» DATA EXTRACTS

┄┄┄┄┄┄

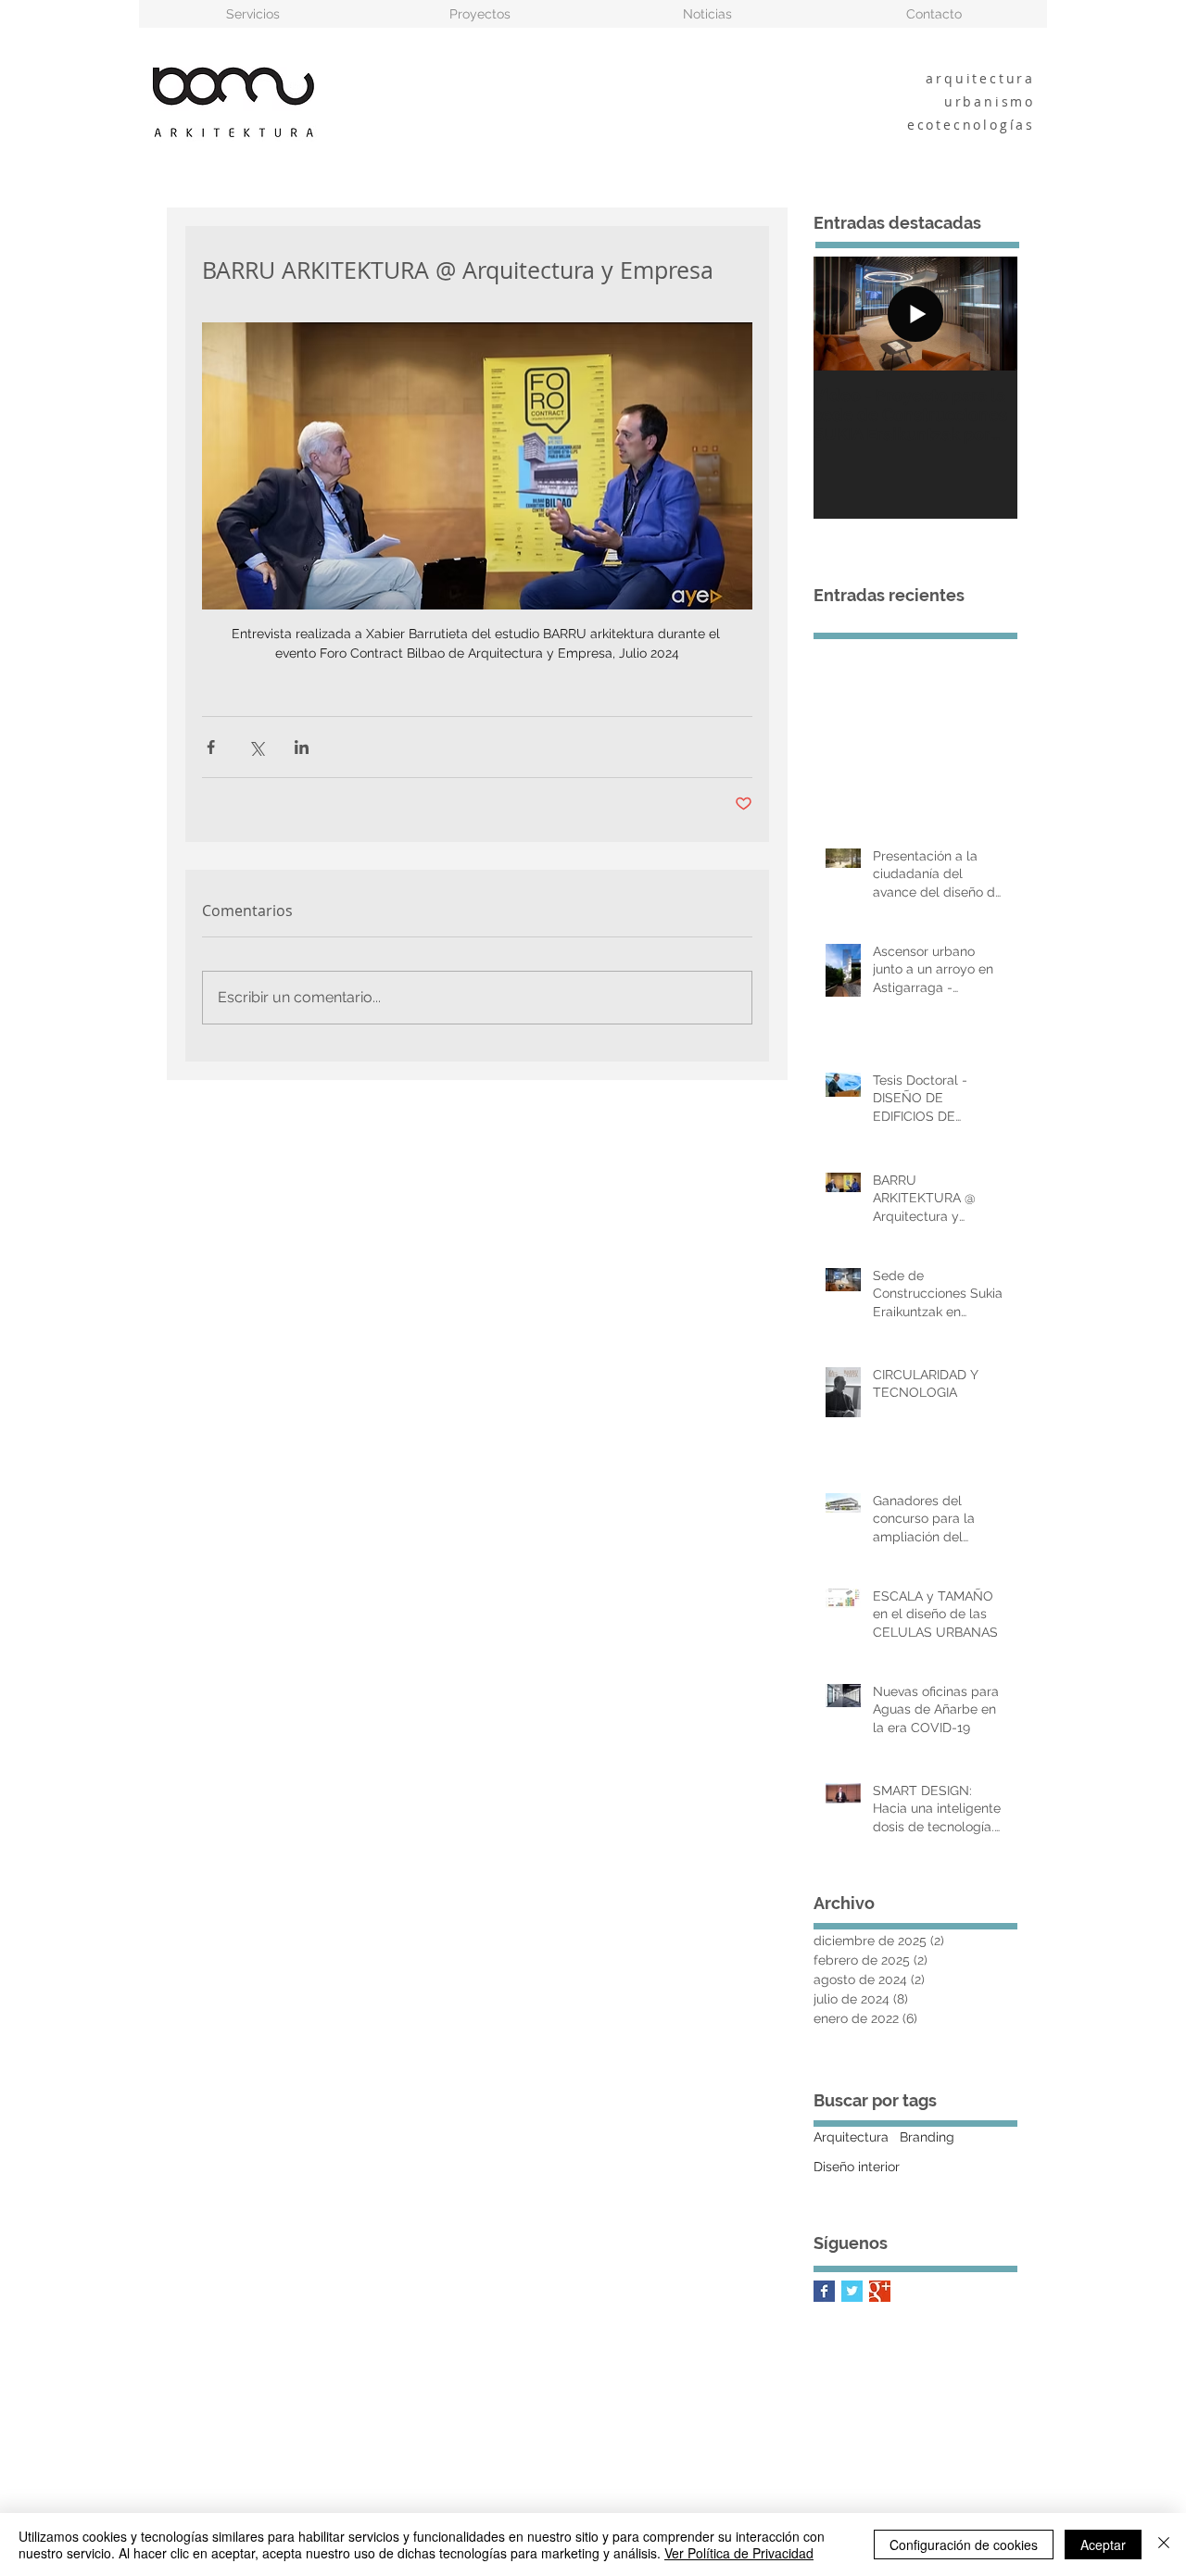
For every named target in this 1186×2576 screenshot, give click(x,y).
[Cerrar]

┄┄┄┄┄┄

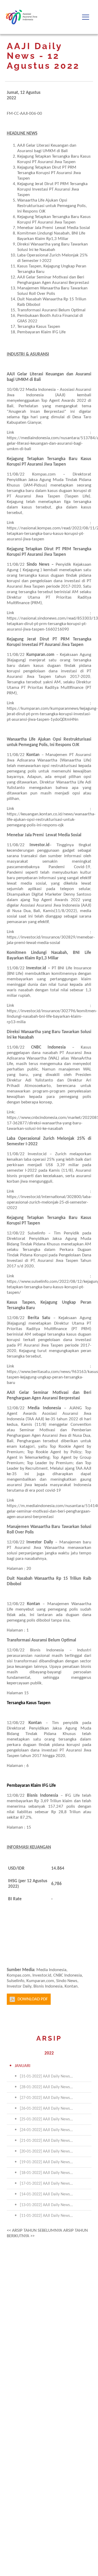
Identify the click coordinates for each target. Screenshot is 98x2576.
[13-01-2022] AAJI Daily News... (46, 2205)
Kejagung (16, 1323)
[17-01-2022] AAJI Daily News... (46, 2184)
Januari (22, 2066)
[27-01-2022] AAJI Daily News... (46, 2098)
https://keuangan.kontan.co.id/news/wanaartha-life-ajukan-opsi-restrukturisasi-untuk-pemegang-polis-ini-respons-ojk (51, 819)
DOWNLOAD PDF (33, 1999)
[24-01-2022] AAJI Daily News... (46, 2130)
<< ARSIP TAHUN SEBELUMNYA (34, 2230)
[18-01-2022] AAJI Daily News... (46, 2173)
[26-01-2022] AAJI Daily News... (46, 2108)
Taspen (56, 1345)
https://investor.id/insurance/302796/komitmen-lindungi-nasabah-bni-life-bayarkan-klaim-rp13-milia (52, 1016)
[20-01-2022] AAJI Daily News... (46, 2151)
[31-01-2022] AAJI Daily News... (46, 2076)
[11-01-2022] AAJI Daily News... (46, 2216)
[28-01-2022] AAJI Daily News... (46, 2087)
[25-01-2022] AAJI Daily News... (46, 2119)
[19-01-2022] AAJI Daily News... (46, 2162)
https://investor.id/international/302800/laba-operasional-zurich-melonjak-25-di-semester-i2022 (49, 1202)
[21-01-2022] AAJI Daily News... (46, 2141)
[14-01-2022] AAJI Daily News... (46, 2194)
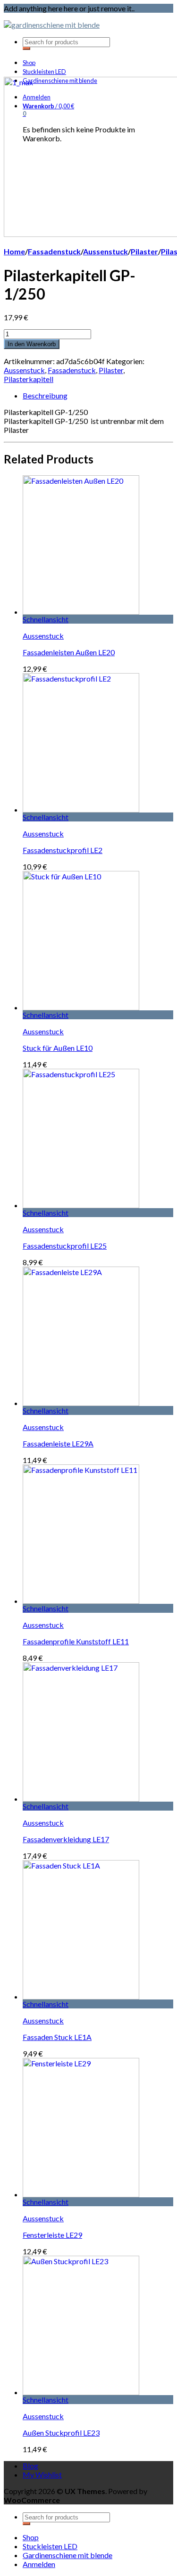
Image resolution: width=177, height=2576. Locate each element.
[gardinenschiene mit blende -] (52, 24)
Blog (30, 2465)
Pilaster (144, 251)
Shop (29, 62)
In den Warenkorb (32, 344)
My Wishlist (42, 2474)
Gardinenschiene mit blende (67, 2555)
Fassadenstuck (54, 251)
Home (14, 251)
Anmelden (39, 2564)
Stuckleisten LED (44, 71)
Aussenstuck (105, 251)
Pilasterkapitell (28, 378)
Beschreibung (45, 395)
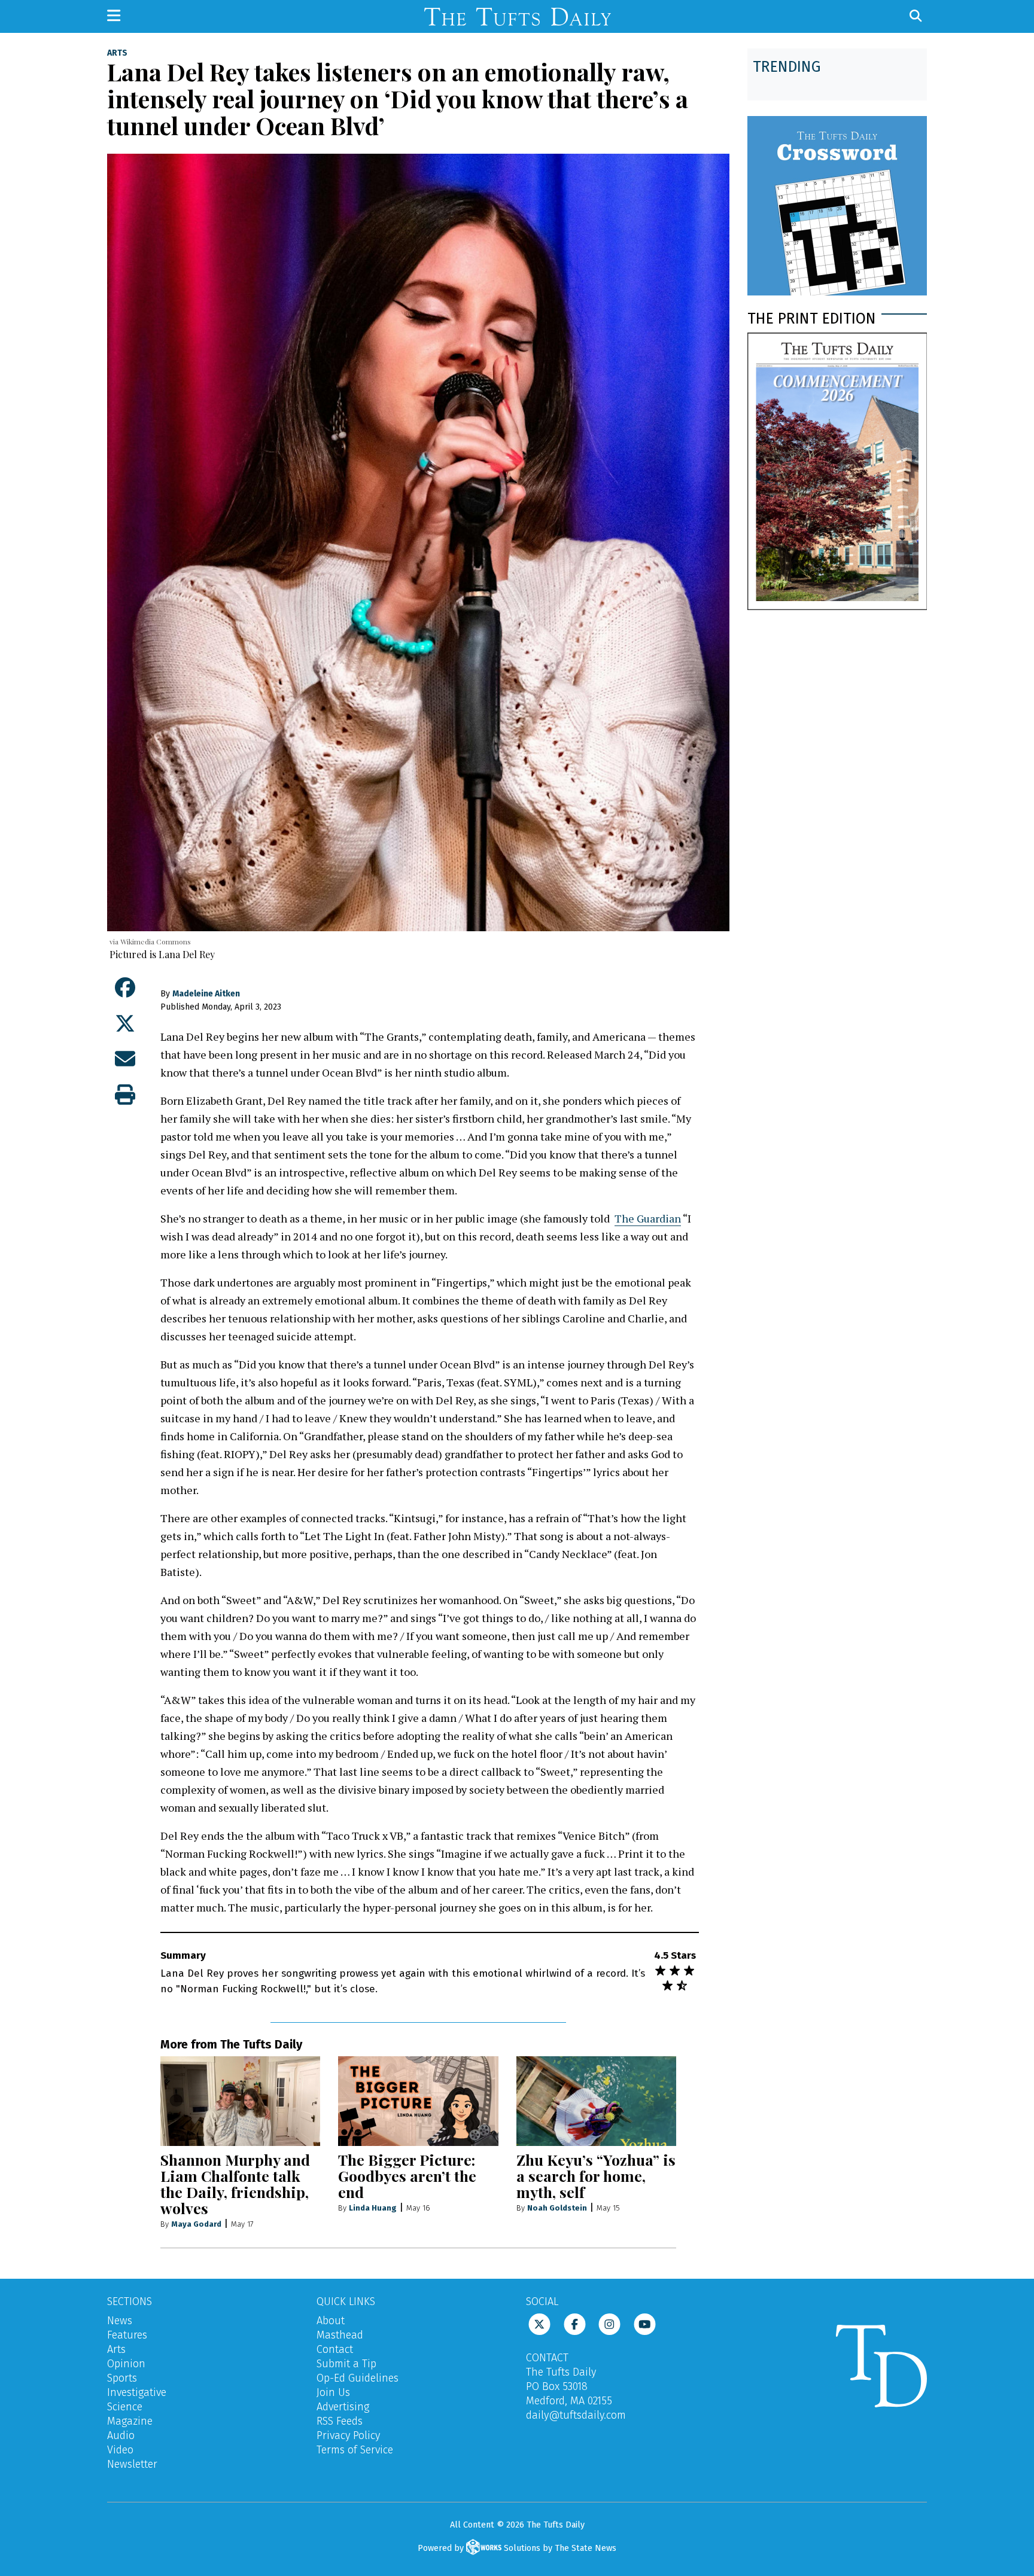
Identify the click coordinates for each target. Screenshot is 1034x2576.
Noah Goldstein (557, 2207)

┄┄┄┄┄┄

» EXERCISE PROMPT
Using the records above, return word for word the lines that begin at the one containing "Beschreibung (45, 395)" and end at the one containing "Noah Goldstein (557, 2207)", both of them included and no pictures.

» OUTPUT BELOW
Beschreibung (45, 395)
Identify the click coordinates for each target. Screenshot is 1034x2576.
Noah Goldstein (557, 2207)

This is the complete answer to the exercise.